You are encouraged to seriously consider what information you would like to know from WGS and what
you would prefer not to learn about. It may not be possible for you to avoid learning certain types of
information about yourself, and if you feel very strongly that you do not want to learn some types of
information that could arise, then you should consider using a publicly available, anonymous genome
rather than your own genome data.
You will have the opportunity to change your decision at any time, including after you actually receive
your personal genome data.
You are eligible to participate in the course whether you prefer to analyze your own or an anonymous
genome.
To reiterate, you do not have to have a blood draw, and do not have to obtain your personal
genome data, in order to participate in the course.
Blood draw
At the end of your session today, if you do opt to have a blood draw, we will take a sample of your
blood for whole genome sequencing. About 40 ml of blood (3 Tablespoons) will be drawn from one of
your veins. As soon as your blood is taken, the tubes will be labeled with a sticker that contains a
unique “barcode.” No other identifying information will be on the blood specimens. Another sticker with
the same barcode will be placed on the back of your WGS information sheet and immediately put in a
locked cabinet. The link between your barcode number and your identity will be kept confidential and
will only be known by the study staff who are unaffiliated with the Practical Analysis of Your Personal
Genome course.
Analyzing your blood for whole genome sequencing
We will obtain genetic material (DNA and RNA) from the blood cells at Mount Sinai School of Medicine.

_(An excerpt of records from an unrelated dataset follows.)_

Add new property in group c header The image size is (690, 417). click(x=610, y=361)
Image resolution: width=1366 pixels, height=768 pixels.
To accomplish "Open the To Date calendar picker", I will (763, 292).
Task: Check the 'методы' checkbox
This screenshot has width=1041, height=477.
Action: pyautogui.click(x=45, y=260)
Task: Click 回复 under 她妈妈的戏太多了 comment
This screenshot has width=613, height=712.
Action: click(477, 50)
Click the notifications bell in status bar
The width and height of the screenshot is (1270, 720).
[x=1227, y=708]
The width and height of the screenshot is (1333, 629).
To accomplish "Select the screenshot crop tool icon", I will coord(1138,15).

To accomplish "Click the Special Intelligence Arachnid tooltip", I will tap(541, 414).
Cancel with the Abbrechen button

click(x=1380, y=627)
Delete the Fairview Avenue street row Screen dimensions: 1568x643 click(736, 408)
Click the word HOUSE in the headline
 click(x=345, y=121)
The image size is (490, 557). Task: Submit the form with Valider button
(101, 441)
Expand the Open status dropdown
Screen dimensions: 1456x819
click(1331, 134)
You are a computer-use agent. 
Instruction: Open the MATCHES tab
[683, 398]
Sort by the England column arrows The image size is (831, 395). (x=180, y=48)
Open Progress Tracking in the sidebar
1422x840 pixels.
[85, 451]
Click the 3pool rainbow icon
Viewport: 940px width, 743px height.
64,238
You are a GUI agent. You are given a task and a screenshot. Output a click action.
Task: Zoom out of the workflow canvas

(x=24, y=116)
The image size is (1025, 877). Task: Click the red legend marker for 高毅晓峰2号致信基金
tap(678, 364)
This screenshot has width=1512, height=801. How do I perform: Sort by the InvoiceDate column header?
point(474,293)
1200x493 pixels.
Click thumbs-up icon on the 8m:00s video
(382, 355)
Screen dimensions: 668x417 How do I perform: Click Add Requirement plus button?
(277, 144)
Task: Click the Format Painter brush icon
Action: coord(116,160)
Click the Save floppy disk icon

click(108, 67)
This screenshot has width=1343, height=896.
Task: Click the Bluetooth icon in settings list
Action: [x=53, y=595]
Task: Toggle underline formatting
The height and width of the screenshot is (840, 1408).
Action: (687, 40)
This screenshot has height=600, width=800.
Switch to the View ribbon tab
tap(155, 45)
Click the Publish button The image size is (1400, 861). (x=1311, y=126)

Your sample will only be identified by the unique barcode. No personal information (such as name,
date of birth, medical record number) will be provided to the laboratory that analyzes your sample or
provides the initial annotation of the data. Please note that the WGS test is not clinically approved by
New York State and is being done for educational purposes only.
Returning WGS data to you
The raw data produced by the sequencing instruments will be processed into FASTQ files by the
sequencing core staff according to the core’s standard operating procedures. These FASTQ files will be
stored on Minerva, Mt. Sinai’s scientific computing system, in directories only accessible to core’s staff
and with filenames containing only the anonymous identifiers described above. The core staff will send
pointers to these files to the research coordinator who will forward those pointers to you. If you elect to
use an anonymous genome you will be matched to the most similar (in terms of sex and ethnicity)
available genome sequence by an informatician not associated with the course. These relevant files will
use the same naming scheme as those described above so as to be as indistinguishable as possible
from those sequenced for the course. The research coordinator will send pointers to these files to you.
In either case, you will copy your files to directories on Minerva to which only you have permission to
access.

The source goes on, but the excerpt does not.